Late last week, Last.fm announced a new ‘Fingerprinting’ project. This project would take the massive amount of songs people ‘Scroble’ to Last.fm to help users with identifying music. For those who dont know what scrobling is, its where your media player (like iTunes, WinAmp, Windows Media Player, etc) sends each song you play to last.fm’s web service to record it in your profile.
One of the features of this new fingerprinting technique would be the ability to find errors in the metadata of your music files. All MP3 files have an ‘ID3’ tag that has song information, including the artist, name, album, etc. If you have a song that doesnt have all this data (for any reason), this new fingerprinting system could tell you which song it was, and what metadata it has for it. This would come in really handy for me since I have quite a bit of music that I still haven’t properly tagged yet.
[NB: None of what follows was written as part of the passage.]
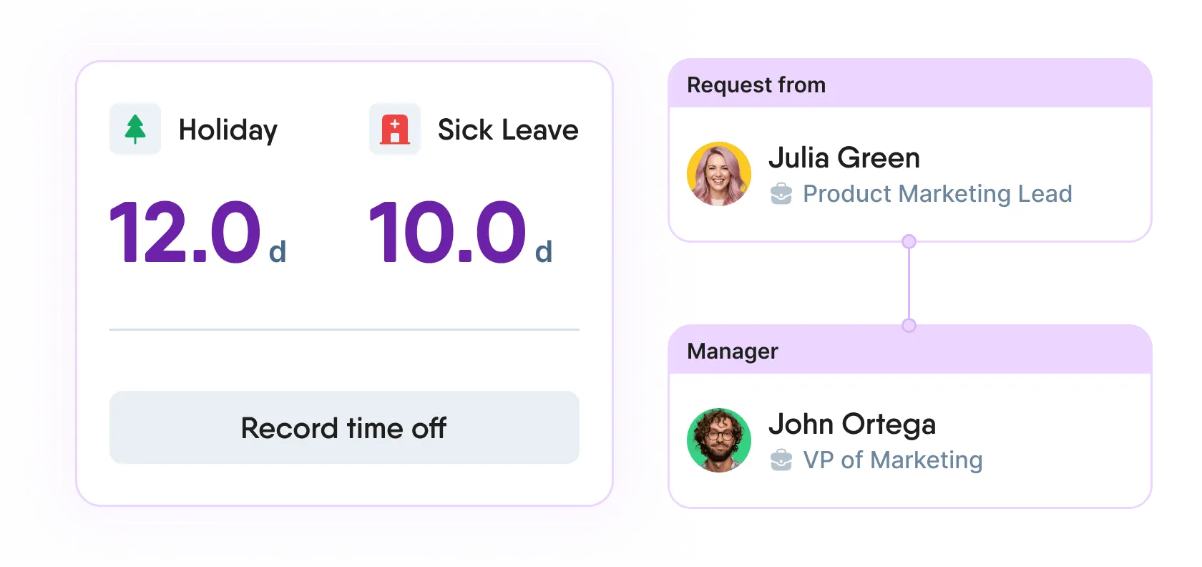Viewport: 1202px width, 567px height.
Task: Click the green Holiday tree icon
Action: click(x=135, y=130)
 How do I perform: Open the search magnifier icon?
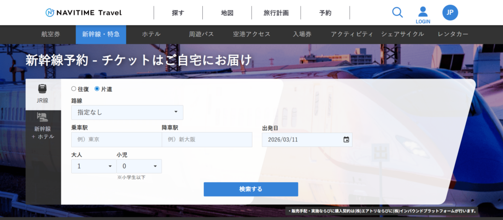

Last.fm is currently in the data mining stages of this process, and only wants to collect ‘fingerprints’ of the files in your library. So after reading through the blog post, I downloaded the fingerprinting app and set it up. All you have to do is tell it where the media for it to index is, and log into your last.fm account.
For my roughly 40GB music library, it took the fingerprinting app a little over 8 hours to complete. For a rough estimate, the my old PC was a AMD 3000+ with 1GB of RAM and my music library on a 7200 SATA drive.
You dont have to do all of this in one sitting either – it will know where it left of and will pick back up at that place when you resume the application. I just fired it off one morning when leaving for work and it was done that afternoon when I got home.
Check this program out, and hopefully in not to long we will start seeing the benefits!